Abstract 1315: MEDI-545, an anti-interferon alpha monoclonal antibody, shows evidence of clinical activity in systemic lupus erythematosus.
Authors:
DJ Wallace, M Petri, N Olsen, K Kirou, G Dennis, Y Yao, B Jallal, A Coyle, L Zeng, Lupus Interferon Skin Activity (LISA) Investigators, B White.
Background:
In SLE, plasmacytoid dendritic cells are activated (through toll-like receptors) by immune complexes to produce interferon. Interferon then activates myeloid dendritic cells that present antigen to T cells as well as make the B lymphocyte stimulator protein (BLyS). 50% of SLE patients have the interferon gene signature. SLE patients have elevated levels of interferon. Interferon alpha given to non autoimmune patients can cause a lupus-like illness. This clinical trial studied a monoclonal antibody against interferon alpha.
Methods:
This was a dose-finding study of 5 doses of the monoclonal antibody and placebo. In addition to disease activity, skin biopsies and photographs of SLE rashes were obtained. Several interferon-induced proteins were stained in the biopsies (HERCS, ISGIS, IP-10).
Results:
Clinical benefit: A SLEDAI score of 0 was obtained in 39% of active vs 12% of placebo (p=0.09).

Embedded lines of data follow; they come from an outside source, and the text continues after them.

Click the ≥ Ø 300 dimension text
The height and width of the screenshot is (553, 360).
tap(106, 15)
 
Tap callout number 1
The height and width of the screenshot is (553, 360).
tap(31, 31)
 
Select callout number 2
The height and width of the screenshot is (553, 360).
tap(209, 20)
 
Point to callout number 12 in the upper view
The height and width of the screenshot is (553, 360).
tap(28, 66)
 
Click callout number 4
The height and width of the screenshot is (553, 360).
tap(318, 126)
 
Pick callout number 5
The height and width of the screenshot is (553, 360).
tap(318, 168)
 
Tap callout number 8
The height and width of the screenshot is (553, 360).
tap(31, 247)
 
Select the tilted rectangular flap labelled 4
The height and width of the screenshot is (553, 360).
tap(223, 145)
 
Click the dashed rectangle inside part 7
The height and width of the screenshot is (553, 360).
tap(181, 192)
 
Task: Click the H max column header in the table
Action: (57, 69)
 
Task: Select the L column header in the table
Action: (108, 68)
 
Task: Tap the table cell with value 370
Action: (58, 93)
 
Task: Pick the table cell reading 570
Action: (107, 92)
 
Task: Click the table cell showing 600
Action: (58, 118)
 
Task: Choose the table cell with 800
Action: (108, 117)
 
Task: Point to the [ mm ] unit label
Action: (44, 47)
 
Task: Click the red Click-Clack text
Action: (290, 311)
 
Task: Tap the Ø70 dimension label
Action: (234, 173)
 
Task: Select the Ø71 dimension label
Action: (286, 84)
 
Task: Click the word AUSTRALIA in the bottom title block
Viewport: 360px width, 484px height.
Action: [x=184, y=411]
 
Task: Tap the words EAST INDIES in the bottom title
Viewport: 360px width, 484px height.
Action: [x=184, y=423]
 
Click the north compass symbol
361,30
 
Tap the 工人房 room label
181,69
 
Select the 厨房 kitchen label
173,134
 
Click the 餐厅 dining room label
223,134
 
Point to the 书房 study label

A PGA < 0.5 was achieved in 46.7% vs 18.8% (p=0.11). A flare (SELENA SLEDAI > 3) occurred in 3% of active vs 29% placebo (p=0.017). New steroid was prescribed to 6% of active vs 35% of placebo (p=0.0134). Skin biopsies showed an inhibition of interferon-induced proteins; the blood interferon signature was also inhibited.
Safety:
There was no immunogenicity.
Conclusion:
MEDI-545 showed proof of concept in that it inhibited the interferon signature AND it showed clinical efficacy in terms of disease activity, flares, and steroid sparing.
Editorial Comment:
Given this small study, the clinical benefit seen is very impressive. On patient at the highest dose (30 mg/kg) had benefit for over 2 ½ months! Questions to be addressed in subsequent trials will be whether the safety holds up – remembering that since this monoclonal blocks only IFN-alpha, leaving other Type 1 and Type 2 interferons alone, the hope is that there will not be an increase in serious infections.